**** Geselecteerde tekst

Ondanks werkzekerheidsrisico's voor de toekomst maakte een derde van de bestudeerde leerkrachten de rechtstreekse overstap van de klas naar de Kamer. Anderen hadden een afwisselende beroepscarrière achter de rug -al dan niet binnen een ideologische zuil- of waren niet aan het werk op het moment dat ze verkozen werden. De meeste onderwijsgevenden-kamerleden waren ook in de lokale politiek en/of bij een (onderwijs)vakbond actief. Die mandaten zetten vaak mee de deur open voor hun verdere politieke carrière.
In de Kamer namen per parlementair jaar één op drie tot ruim de helft van de zetelende leerkrachten deel aan de werkzaamheden van de commissie Openbaar Onderwijs. Ze bezetten er jaar na jaar minstens een derde van de 23 commissiezetels. Zestien van de 27 leerkrachten-politici waren één of meer jaren (plaatsvervangend) lid, een groot deel van hen zetelde er meerdere legislaturen na elkaar. Tot het werkjaar 1958-1959 werd de commissie door een kamerlid uit de onderwijsberoepsgroep voorgezeten. Ondervoorzitter van de Kamer Hendrik Heyman nam die taak op zich tot aan zijn overlijden in 1958, Kamervoorzitter Camille Huysmans volgde hem daarna voor een korte tijd op. Onderwijsgevenden namen in veel minder groten getale aan de werkzaamheden in andere commissies deel. Als men de beroepsgroep als determinerende factor beschouwt, vallen er geen constanten op te merken in de keuze voor andere commissies. Andere identiteitsbepalende determinanten kunnen die keuzes eventueel wel helpen verklaren.

********
**** Aangeleverd materiaal

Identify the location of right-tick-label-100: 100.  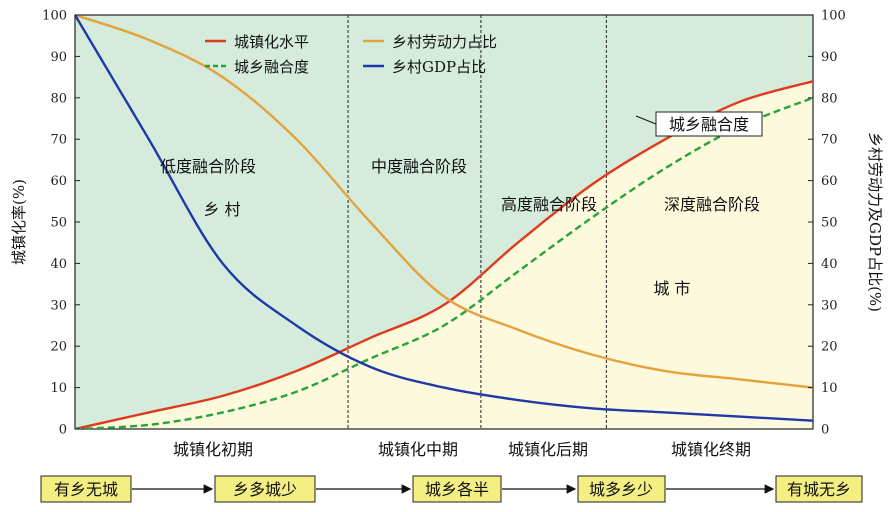
(834, 16). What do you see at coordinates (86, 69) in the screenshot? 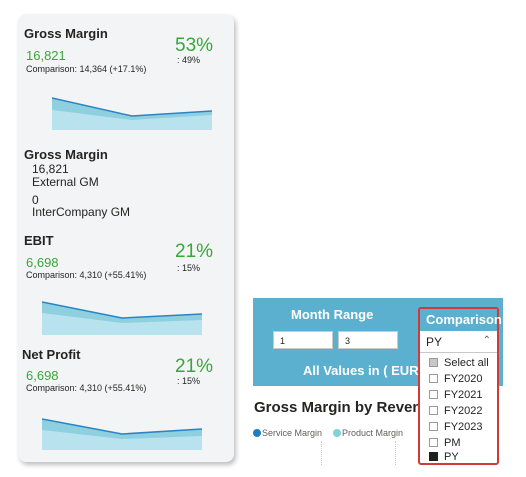
I see `gross-margin-comparison: Comparison: 14,364 (+17.1%)` at bounding box center [86, 69].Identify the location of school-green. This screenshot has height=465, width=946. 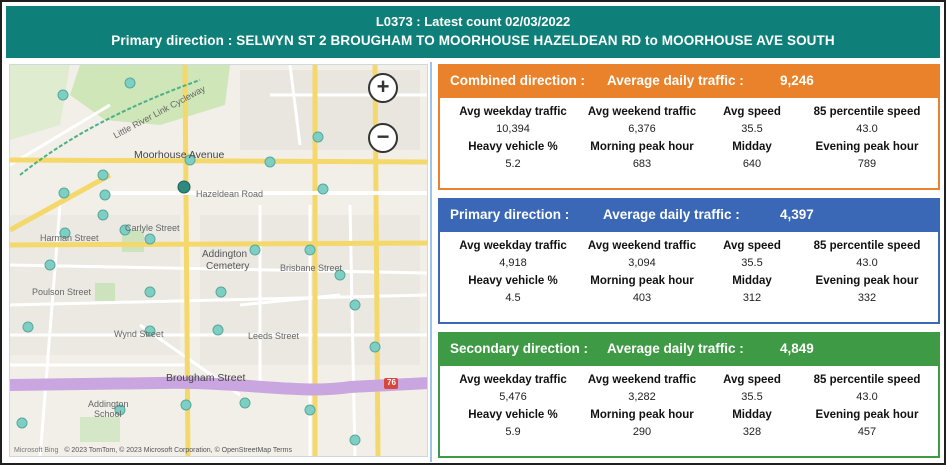
(100, 430).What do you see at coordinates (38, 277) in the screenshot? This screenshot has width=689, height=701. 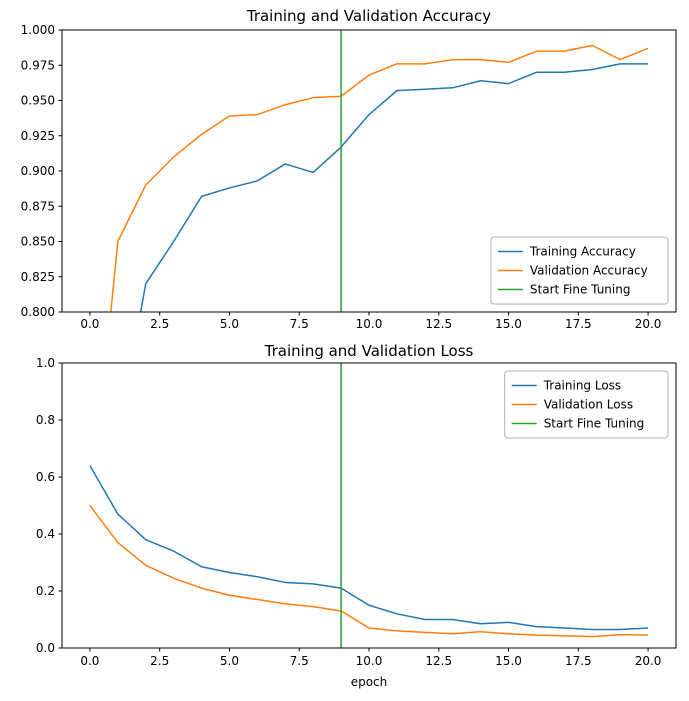 I see `y-tick-label: 0.825` at bounding box center [38, 277]. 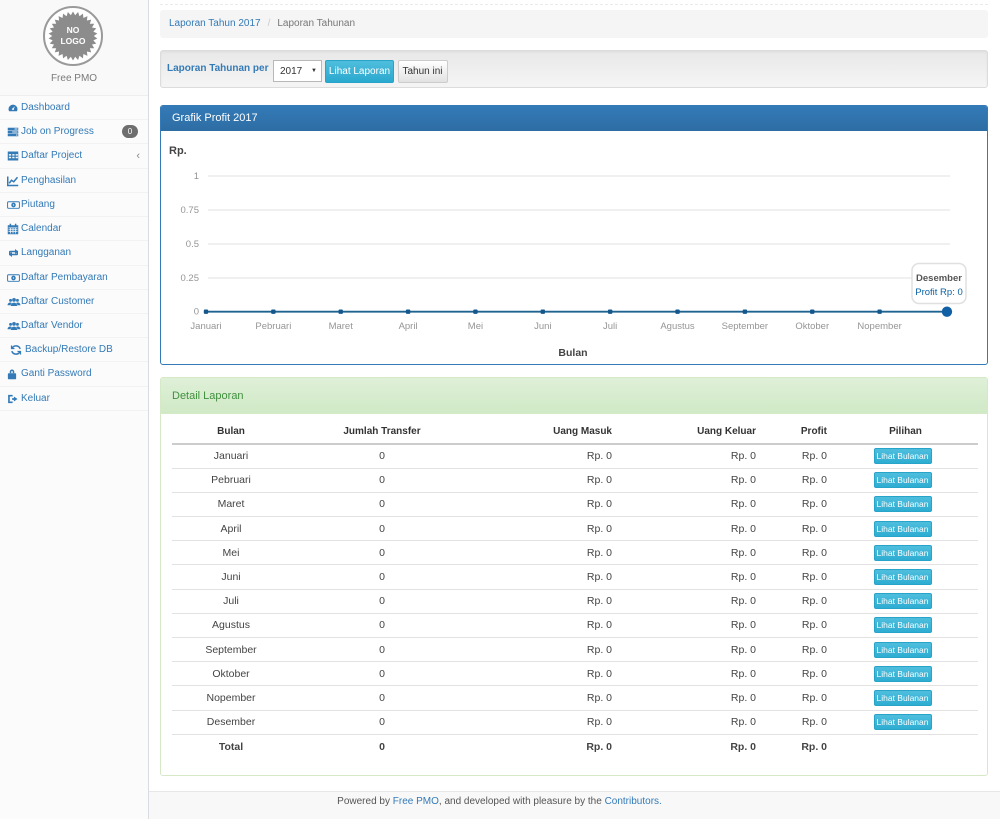 I want to click on svg-text: LOGO, so click(x=72, y=41).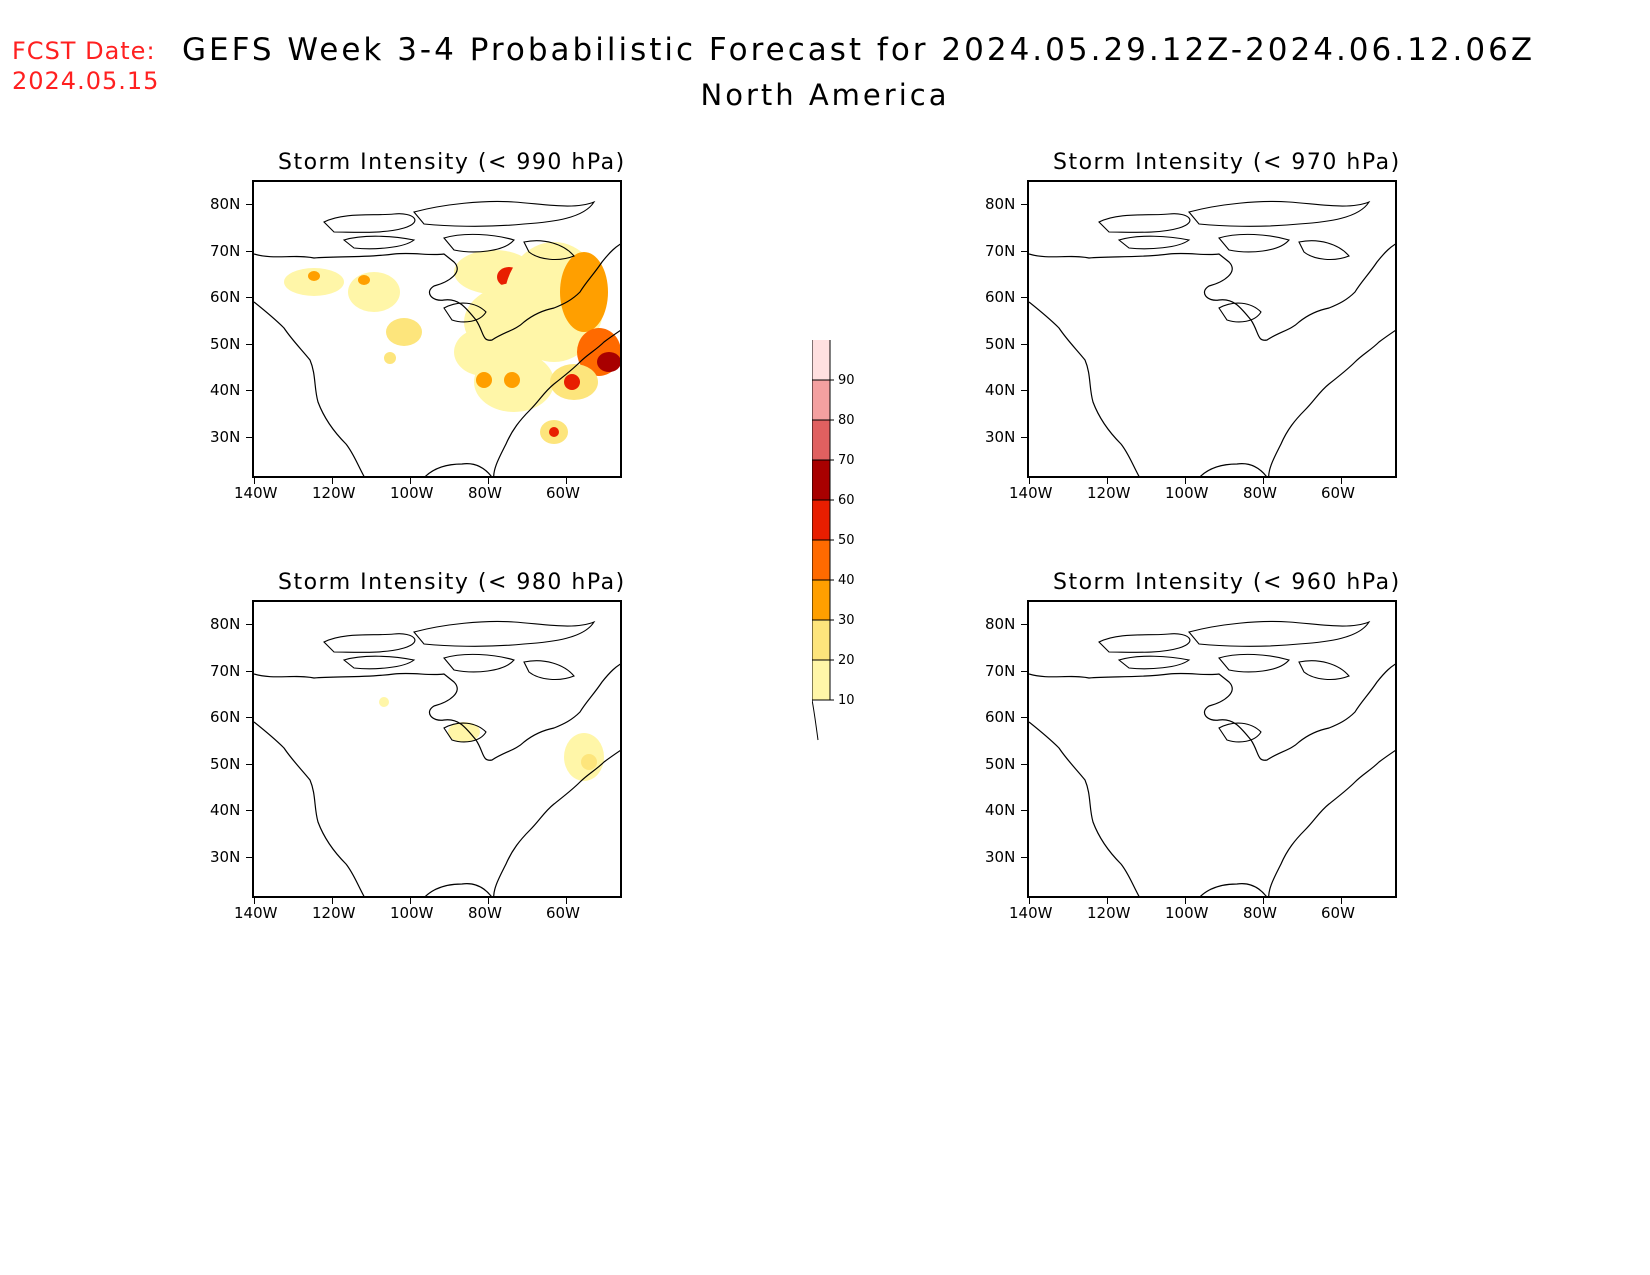 Image resolution: width=1650 pixels, height=1275 pixels. What do you see at coordinates (1000, 624) in the screenshot?
I see `lat-tick-label: 80N` at bounding box center [1000, 624]. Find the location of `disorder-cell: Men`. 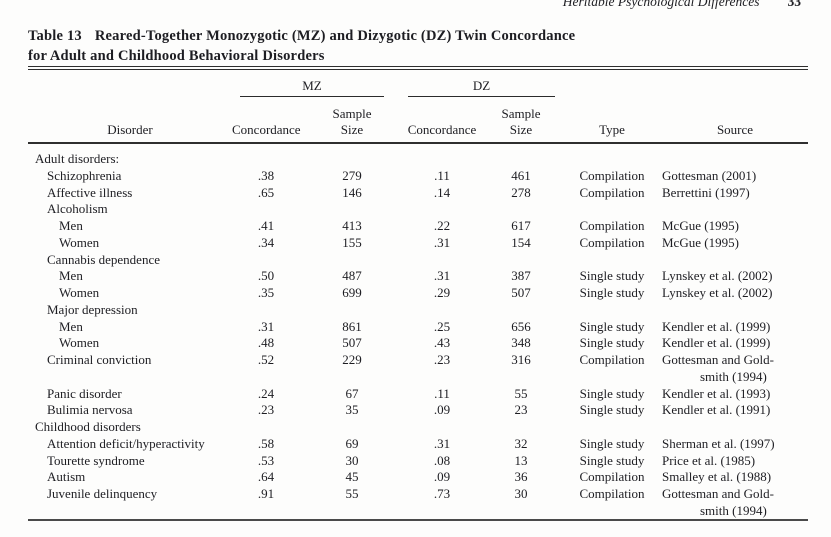

disorder-cell: Men is located at coordinates (71, 226).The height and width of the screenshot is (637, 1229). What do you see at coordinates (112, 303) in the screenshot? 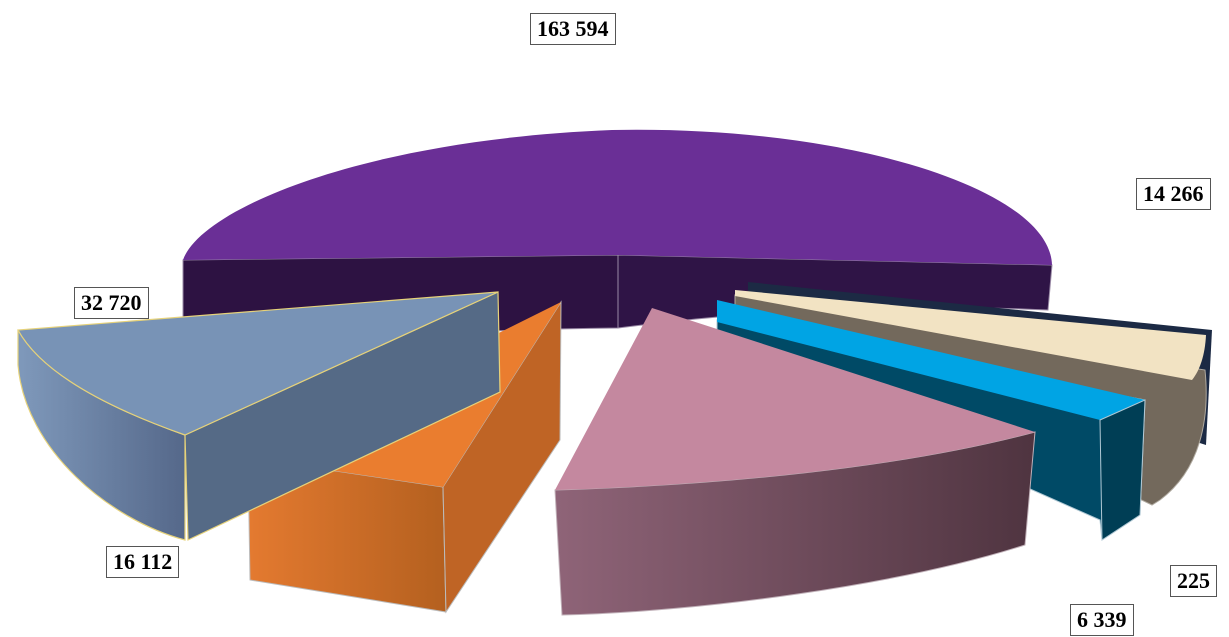
I see `data-label-32720: 32 720` at bounding box center [112, 303]. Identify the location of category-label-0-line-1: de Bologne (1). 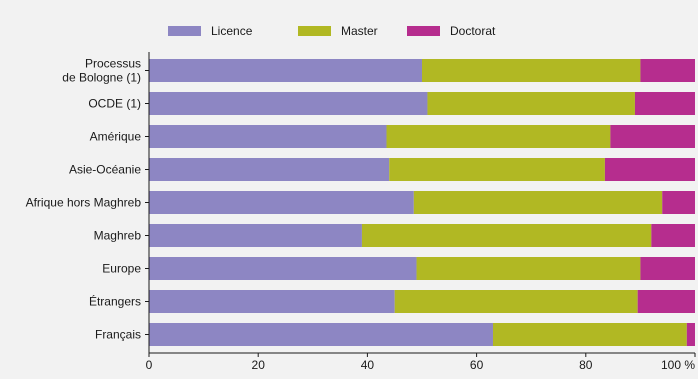
(102, 78).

********

Vat de tekst over leerkrachten in de Kamer samen in twee zinnen. Het materiaal hierboven staat los van de geselecteerde tekst.

Antwoord hieronder »
Een derde van de bestudeerde leerkrachten stapte rechtstreeks van de klas over naar de Kamer, en de meesten waren ook actief in de lokale politiek en/of bij een (onderwijs)vakbond, wat vaak mee de deur openzette voor hun verdere politieke carrière. In de Kamer bezetten ze jaar na jaar minstens een derde van de 23 zetels in de commissie Openbaar Onderwijs, die tot het werkjaar 1958-1959 door een kamerlid uit de onderwijsberoepsgroep werd voorgezeten, terwijl ze in veel minder groten getale aan andere commissies deelnamen.